Les employeurs ne sont-ils pas déjà dépassés par la diversité des diplômes et certificats?
Pour éviter une telle situation, la transparence est essentielle, comme je l’ai dit auparavant. Cela ne s’applique pas seulement aux micro-justificatifs, mais à tous les certificats qui existent déjà.

Les micro-justificatifs peuvent-ils et doivent-ils attester tout ce qui a été appris?
En principe, toutes les offres de formation à petite échelle peuvent donner lieu à la délivrance d’un micro-justificatif. Cela permettrait en particulier aux personnes ayant un parcours de formation non traditionnel d’attester les compétences qu’elles ont acquises dans la pratique. Si les micro-justificatifs attestent aussi les acquis informels, ils pourraient par exemple être utilisés dans la procédure de validation. On peut tout à fait supposer que les micro-justificatifs puissent jouer un rôle intéressant dans la promotion des compétences de base. Au niveau du système, cela implique toutefois des exigences élevées, si l’on veut garantir la transparence, la qualité et la valeur des certificats.

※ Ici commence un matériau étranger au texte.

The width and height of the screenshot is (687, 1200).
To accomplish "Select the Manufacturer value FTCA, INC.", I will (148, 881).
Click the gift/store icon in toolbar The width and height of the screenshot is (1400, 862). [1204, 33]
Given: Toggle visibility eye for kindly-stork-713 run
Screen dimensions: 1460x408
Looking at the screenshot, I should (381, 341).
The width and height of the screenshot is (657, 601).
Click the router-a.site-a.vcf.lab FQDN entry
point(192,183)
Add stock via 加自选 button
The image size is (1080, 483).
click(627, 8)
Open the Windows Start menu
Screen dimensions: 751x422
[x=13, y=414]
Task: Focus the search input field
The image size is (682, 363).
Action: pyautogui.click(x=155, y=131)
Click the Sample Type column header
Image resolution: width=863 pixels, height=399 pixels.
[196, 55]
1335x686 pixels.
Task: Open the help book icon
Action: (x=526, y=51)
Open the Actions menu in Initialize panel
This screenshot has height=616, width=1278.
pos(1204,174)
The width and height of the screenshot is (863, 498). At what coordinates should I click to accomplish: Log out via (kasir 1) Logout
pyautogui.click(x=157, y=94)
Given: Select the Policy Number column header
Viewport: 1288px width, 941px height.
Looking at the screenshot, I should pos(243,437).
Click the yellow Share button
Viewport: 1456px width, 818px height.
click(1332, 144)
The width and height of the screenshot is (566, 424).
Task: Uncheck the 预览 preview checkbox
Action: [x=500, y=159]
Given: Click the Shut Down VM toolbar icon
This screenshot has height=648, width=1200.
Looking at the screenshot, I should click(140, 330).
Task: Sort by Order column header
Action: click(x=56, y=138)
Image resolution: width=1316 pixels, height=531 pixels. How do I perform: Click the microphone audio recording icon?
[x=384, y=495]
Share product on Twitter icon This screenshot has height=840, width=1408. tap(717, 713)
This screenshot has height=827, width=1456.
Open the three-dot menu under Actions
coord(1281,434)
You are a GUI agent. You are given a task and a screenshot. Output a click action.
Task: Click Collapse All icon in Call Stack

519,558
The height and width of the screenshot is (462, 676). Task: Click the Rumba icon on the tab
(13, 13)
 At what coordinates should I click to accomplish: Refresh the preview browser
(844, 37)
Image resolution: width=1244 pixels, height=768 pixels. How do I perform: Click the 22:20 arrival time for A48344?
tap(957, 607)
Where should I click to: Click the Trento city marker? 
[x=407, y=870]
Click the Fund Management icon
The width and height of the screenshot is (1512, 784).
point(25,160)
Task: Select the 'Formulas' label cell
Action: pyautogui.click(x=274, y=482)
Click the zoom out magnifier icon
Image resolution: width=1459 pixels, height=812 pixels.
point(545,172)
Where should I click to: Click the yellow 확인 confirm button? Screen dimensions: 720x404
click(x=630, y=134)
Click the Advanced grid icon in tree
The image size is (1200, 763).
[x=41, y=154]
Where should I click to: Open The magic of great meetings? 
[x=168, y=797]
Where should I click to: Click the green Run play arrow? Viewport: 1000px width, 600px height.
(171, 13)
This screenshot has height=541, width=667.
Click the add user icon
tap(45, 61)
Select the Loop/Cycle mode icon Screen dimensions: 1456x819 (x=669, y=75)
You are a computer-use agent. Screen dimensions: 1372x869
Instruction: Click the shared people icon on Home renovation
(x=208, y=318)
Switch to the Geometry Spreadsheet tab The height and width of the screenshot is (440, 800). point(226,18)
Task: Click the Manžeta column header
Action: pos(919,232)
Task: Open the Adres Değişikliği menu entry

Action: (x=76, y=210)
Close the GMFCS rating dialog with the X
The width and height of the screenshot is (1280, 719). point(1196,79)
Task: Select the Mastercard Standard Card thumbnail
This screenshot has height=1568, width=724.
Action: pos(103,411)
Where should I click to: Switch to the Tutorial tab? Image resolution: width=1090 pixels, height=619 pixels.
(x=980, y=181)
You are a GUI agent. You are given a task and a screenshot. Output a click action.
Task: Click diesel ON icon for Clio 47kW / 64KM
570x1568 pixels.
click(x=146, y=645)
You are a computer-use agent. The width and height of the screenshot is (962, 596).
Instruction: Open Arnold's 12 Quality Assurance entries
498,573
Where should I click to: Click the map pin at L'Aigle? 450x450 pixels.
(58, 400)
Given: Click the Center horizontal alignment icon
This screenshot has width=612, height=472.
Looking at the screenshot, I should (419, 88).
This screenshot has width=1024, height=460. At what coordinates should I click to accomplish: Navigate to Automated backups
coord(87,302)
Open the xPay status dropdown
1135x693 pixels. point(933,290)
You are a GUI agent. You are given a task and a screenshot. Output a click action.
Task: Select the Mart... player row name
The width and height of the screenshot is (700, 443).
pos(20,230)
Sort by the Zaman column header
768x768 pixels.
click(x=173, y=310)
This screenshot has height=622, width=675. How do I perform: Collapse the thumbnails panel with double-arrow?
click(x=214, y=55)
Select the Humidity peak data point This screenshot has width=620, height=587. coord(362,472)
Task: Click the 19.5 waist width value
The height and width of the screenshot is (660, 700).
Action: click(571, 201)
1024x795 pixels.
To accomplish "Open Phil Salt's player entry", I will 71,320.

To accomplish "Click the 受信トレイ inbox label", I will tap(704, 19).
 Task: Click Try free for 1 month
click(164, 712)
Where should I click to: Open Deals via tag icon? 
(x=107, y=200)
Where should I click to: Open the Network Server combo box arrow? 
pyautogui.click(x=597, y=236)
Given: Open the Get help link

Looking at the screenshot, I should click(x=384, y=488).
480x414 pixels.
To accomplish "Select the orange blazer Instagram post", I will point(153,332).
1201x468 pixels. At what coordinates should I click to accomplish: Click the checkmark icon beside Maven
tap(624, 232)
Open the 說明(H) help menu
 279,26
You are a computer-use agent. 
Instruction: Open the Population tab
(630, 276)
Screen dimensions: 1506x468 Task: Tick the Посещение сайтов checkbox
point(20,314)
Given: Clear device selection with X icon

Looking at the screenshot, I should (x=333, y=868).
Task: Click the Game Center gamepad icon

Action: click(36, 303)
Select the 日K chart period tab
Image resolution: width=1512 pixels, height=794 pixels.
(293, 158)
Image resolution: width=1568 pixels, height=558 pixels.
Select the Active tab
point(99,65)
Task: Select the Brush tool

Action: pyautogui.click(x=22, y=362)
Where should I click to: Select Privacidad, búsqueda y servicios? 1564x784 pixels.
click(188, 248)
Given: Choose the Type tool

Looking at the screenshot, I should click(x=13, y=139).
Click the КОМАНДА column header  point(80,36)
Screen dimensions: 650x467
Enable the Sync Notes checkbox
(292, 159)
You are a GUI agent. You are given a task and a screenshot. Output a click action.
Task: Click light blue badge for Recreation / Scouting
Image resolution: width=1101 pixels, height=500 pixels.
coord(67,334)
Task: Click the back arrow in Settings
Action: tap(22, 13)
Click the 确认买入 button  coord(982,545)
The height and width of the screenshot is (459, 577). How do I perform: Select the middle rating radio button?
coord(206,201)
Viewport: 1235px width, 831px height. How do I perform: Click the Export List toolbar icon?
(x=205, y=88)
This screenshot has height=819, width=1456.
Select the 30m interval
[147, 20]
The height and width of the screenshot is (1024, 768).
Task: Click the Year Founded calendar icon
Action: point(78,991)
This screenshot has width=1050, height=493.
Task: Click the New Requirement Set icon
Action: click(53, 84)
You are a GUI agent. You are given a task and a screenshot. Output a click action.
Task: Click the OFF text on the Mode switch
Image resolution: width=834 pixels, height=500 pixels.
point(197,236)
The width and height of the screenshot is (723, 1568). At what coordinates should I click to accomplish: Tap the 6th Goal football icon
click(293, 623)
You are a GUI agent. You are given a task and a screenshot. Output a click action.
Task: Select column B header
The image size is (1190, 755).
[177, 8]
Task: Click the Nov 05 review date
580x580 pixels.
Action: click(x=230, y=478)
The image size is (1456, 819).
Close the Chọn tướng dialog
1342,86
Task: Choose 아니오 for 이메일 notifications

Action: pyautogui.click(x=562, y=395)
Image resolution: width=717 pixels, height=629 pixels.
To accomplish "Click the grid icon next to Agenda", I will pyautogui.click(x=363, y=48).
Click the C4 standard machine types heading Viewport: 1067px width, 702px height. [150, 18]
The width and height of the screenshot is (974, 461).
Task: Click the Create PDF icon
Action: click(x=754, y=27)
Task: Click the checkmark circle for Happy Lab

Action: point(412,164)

Qu’est-ce que cela signifie concrètement?
Il est important qu’il y ait des règles et des procédures générales pour l’établissement de micro-justificatifs, cela peut aussi s’appliquer au sein de branches ou de secteurs. Il faut définir quels formats d’apprentissage conduisent à quel certificat, qui établit ces certificats, de quelle manière et quelles informations ils doivent contenir. La FSEA souhaite endosser un rôle de coordination dans toutes ces questions.

Quels sont selon vous les principaux obstacles à l’introduction des micro-justificatifs?
Le premier défi est de faire en sorte que tous les acteurs impliqués, à savoir les institutions de formation continue, les employeurs et les personnes en formation, comprennent de la même manière ce que sont les micro-justificatifs. C’est indispensable pour qu’un système puisse fonctionner, quelle que soit la forme qu’il prendra. Il est important de ne pas simplement imposer cette solution d’en haut, mais de la négocier avec tous les acteurs concernés.

Quelles seront les autres actions menées par la FSEA sur ce thème?
Dans notre rapport de fond, nous avons regroupé et analysé des informations et des exemples de bonnes pratiques, tant au niveau international qu’en Suisse. Le rapport est tout spécialement destiné aux institutions de formation continue intéressées et aux spécialistes. Nous suivons ce thème de près et, cette année, nous étudierons de manière approfondie si une mise en œuvre des micro-justificatifs est réalisable dans la formation continue suisse. Nos travaux incluent notamment des analyses d’utilité auprès des individus, des prestataires de formation continue et des acteurs du marché du travail.

L’entretien a été publié le 15 avril 2023 sur le portail ALPHA, qui fait partie intégrante du TagesAnzeiger et du SonntagsZeitung. Nous remercions l’auteur pour son aimable autorisation.

Activités de la FSEA à propos des micro-justificatifs

Début 2023, la FSEA a publié un rapport de fond sur les évolutions actuelles en Suisse et au niveau international. Dans le cadre d’un projet de suivi, nous étudions actuellement l’utilité des micro-justificatifs et leur mise en œuvre possible dans le domaine non formel en Suisse.